**EXERCISE A**
Copy the passage about Mr Dancyg word for word, everything from "Born to Holocaust" down to "and other camps.".
**EXERCISE B**
List each place and institution named in the passage about Mr Dancyg, once each.
**EXERCISE C**
Carry the passage about Mr Dancyg forward from its last sentence.

**PAGE TEXT**
<<<<

Born to Holocaust survivors in 1948, Mr Dancyg is best known for educating thousands of children on the Holocaust and Poland's Jewish history at Yad Vashem.

He fostered relations between Israel and Poland, where he has trained people working now as guides at the Auschwitz museum and other camps.

In his childhood home of Poland, colourful murals of Mr Dancyg have sprung up across the capital, where demonstrations for his release were held in October.

In Jerusalem, his former colleagues at Yad Vashem spoke of “thousands” of students taught by Mr Dancyg in his 30 years as an educator, shuttling back and forth between Poland and Israel during his time at Yad Vashem's Poland department.

“We're very different. I'm observant, he's secular,” Ms Margaliot said of Mr Dancyg.

“He's one of the most knowledgeable, if not the most knowledgeable person I know, but he's also very caring. He would never rest if I might not have something (kosher) to eat.”

>>>>

**RAW DATA**
<<<<

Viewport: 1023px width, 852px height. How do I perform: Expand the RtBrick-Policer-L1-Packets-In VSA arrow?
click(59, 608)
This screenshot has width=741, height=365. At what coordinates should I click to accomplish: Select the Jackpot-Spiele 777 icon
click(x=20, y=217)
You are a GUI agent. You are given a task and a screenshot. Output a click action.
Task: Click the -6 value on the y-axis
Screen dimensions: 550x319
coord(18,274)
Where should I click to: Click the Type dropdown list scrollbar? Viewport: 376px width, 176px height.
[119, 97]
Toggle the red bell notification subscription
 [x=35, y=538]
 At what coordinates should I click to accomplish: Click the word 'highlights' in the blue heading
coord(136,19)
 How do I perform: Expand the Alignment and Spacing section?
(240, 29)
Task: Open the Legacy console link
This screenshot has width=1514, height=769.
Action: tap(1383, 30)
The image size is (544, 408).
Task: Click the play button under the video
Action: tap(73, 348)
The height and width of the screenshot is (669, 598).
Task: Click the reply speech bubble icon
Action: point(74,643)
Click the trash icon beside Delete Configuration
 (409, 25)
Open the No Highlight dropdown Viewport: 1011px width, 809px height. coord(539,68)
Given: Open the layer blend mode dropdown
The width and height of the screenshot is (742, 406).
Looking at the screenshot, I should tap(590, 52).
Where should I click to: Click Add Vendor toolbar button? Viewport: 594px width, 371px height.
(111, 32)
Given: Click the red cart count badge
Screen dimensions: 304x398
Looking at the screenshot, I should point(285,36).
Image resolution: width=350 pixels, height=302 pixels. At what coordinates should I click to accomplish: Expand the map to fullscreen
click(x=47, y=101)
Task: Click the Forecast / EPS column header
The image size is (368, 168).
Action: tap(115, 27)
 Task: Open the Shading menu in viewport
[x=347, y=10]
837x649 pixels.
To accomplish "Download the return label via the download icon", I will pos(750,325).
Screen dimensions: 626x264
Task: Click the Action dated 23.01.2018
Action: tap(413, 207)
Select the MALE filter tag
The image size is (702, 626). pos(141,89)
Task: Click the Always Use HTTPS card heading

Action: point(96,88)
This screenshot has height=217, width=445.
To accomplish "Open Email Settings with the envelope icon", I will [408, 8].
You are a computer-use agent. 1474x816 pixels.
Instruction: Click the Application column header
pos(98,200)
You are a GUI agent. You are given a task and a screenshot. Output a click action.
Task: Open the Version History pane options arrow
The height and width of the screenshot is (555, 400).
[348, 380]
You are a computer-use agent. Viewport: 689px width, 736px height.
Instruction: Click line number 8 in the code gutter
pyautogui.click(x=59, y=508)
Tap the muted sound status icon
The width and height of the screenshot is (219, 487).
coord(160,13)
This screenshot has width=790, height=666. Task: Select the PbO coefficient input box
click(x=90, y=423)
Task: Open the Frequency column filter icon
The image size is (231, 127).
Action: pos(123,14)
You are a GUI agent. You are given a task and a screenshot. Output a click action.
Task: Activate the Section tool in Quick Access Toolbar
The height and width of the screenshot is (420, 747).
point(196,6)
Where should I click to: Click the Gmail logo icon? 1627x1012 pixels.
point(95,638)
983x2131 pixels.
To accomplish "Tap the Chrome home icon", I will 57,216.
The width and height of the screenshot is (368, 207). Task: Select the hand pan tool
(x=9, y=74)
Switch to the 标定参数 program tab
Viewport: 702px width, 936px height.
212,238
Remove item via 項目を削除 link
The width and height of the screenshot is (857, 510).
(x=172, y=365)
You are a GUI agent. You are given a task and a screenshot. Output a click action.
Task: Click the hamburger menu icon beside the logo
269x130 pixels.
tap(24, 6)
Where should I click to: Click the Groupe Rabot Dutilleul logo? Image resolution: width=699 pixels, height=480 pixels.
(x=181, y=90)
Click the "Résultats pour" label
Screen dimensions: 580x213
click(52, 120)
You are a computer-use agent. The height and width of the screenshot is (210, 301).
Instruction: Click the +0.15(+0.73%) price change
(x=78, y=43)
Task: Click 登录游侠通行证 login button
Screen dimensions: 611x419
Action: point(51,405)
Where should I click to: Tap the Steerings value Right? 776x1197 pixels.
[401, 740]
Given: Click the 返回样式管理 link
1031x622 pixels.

>>>>

**WRITTEN RESPONSE A**
Born to Holocaust survivors in 1948, Mr Dancyg is best known for educating thousands of children on the Holocaust and Poland's Jewish history at Yad Vashem.

He fostered relations between Israel and Poland, where he has trained people working now as guides at the Auschwitz museum and other camps.

**WRITTEN RESPONSE B**
Yad Vashem
Israel
Poland
Auschwitz museum
Jerusalem

**WRITTEN RESPONSE C**
“I record messages to him on my personal WhatsApp, as if we're talking. I tell myself he'll come back and he'll hear everything. I listen to recordings of his lectures, which made him so present.

“I know he's coming back and I'm sure he's coming back alive. I won't accept any other reality. But for those minutes, he's standing here next to me.”

Mr Dancyg's son Matti survived the attack on Kibbutz Nir Oz, along with his ex-wife, children and grandchildren, who hid in bomb shelters for 10 hours.

“We had a few days of hope when the other kidnapped from Nir Oz came back home, but since the ceasefire ended, we are very worried,” he told The National.

In late October, hostages freed from Gaza confirmed the historian was alive and said he was being held in underground tunnels, where he gives history lectures to fellow captives.

“The last hostages to be release told us he was alive, but that was 20 days ago. It's getting more dangerous every day,” said Matti.

“I'm begging the Polish government to do something, to pressure the Israeli government to change the priorities. Human life is worth saving more than killing all the terrorists … and they don't have time.”

His worries have been heightened by his father's ill health and reports other hostages were not given medicine handed over to the Red Cross.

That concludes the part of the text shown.